Alors que la saison chaude et humide commençait, le village de Beranimbo a été touché par une épidémie mystérieuse au cours du mois de septembre 2013. La première victime à déplorer était un cousin de Rasoa, un fermier décédé quelques heures après être tombé malade. Les habitants avaient respecté la tradition qui consistait à ne pas enterrer le corps le temps que certains arrangements soient effectués, et ils l'avaient disposé au centre du village.

Quelques jours plus tard, Rasoa était pris d'une terrible fièvre et de maux de ventre douloureux. Le lendemain, il toussait et crachait un sang noirâtre. De petites lésions sont apparues sur ses aisselles – et le surlendemain, sa femme Veloraza développait les mêmes symptômes.

Le village céda à la panique en apprenant que le guérisseur était lui-même malade. Des habitants de Beranimbo prirent la direction de villages voisins sans savoir qu'ils répandaient la maladie à travers toute la région. Au début du mois d'octobre, des centaines de personnes avaient été contaminées. Par peur de transmettre la maladie à d'autres gens, Rasoa et Veloraza choisirent de s'isoler dans la jungle afin d'y mourir ensemble.
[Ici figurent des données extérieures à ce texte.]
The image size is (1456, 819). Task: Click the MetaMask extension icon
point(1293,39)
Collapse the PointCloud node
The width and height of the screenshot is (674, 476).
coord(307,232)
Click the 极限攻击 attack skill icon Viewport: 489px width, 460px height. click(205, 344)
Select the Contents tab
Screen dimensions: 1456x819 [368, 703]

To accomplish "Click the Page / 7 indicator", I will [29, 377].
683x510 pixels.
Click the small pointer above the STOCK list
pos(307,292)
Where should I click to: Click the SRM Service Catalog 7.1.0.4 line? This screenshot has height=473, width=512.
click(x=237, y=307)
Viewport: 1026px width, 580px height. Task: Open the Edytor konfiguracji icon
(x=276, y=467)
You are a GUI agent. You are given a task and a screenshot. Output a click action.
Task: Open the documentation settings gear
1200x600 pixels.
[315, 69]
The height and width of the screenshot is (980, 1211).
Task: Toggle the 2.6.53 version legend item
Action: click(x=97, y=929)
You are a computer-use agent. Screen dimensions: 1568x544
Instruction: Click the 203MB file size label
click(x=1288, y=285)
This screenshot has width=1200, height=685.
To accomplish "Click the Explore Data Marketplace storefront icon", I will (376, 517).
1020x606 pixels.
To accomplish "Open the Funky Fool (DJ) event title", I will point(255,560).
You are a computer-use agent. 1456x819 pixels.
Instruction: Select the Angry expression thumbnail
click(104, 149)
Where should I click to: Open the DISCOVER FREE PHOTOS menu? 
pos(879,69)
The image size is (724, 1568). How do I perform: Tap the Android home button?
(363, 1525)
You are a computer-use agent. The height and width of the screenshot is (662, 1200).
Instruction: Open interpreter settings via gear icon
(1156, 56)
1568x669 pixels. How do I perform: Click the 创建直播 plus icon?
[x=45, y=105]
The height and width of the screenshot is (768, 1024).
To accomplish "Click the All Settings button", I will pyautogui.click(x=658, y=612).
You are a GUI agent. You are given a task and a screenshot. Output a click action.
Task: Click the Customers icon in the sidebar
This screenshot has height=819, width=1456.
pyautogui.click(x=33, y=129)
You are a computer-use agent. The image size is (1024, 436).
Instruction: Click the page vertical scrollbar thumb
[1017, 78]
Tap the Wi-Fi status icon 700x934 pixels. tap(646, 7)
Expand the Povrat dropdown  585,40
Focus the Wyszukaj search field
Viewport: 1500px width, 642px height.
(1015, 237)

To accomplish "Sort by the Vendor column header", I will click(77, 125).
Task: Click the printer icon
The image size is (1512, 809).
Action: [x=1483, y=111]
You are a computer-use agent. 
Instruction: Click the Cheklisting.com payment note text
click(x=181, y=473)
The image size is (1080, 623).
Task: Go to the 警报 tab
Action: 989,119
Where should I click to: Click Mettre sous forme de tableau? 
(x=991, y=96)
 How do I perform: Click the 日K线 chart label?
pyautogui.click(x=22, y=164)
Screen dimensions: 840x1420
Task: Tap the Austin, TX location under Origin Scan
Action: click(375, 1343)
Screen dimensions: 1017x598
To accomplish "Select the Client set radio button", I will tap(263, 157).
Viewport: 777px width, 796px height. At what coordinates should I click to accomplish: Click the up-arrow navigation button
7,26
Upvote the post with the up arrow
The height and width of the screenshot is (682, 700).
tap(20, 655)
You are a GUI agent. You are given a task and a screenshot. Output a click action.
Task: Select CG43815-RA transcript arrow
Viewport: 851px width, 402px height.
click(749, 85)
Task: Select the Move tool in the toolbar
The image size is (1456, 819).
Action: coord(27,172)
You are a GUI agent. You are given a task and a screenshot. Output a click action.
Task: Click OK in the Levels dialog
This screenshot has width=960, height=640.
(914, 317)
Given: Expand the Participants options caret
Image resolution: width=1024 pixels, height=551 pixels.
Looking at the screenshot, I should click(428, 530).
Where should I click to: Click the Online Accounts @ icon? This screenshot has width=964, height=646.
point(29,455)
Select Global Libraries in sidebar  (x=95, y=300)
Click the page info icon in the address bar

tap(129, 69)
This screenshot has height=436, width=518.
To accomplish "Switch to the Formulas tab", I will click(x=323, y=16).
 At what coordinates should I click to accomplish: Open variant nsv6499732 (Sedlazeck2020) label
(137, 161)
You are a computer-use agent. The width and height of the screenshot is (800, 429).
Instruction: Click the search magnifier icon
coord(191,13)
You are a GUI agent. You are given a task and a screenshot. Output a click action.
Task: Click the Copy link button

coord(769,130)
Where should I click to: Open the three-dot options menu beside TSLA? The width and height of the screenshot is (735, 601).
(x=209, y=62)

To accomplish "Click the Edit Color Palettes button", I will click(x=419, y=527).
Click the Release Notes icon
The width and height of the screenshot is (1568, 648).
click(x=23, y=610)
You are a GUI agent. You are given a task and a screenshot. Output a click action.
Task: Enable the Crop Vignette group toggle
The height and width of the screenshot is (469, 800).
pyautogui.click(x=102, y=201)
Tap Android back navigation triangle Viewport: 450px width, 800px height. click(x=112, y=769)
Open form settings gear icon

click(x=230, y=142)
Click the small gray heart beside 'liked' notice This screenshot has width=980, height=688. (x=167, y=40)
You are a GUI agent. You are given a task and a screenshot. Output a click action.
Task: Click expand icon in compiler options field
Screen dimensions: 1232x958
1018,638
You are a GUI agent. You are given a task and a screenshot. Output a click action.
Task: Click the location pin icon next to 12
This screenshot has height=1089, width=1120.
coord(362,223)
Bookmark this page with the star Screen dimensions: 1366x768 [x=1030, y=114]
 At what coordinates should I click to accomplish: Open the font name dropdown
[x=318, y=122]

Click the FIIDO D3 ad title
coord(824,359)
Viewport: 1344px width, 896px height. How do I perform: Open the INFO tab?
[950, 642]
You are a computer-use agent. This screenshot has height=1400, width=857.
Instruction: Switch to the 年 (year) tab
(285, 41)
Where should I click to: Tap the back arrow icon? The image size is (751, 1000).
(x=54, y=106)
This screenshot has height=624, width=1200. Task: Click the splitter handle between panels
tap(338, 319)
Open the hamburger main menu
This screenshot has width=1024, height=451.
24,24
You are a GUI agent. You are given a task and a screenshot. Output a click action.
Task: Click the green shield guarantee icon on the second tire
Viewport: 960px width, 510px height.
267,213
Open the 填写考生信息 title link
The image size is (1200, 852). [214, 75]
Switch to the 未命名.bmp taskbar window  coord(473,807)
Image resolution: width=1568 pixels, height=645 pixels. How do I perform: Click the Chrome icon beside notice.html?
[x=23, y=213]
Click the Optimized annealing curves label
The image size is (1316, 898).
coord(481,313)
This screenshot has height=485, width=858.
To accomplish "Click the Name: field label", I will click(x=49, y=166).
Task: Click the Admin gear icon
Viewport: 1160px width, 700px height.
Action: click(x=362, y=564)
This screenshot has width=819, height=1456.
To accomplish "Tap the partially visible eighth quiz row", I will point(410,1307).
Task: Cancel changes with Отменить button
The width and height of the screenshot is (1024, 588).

La maladie s’est donc répandue pendant plusieurs semaines avant que des villageois très affaiblis n'atteignent la ville de Mandritsara. Des tests préliminaires menés par des médecins locaux semblaient indiquer que ces décès étaient liés à des troubles caractéristiques de ces communautés isolées : la malnutrition, l'absence d'hygiène, etc. Sauf que tout a changé lorsqu'un malade fut déclaré positif à Yersinia pestis, la bactérie à l'origine de la peste noire.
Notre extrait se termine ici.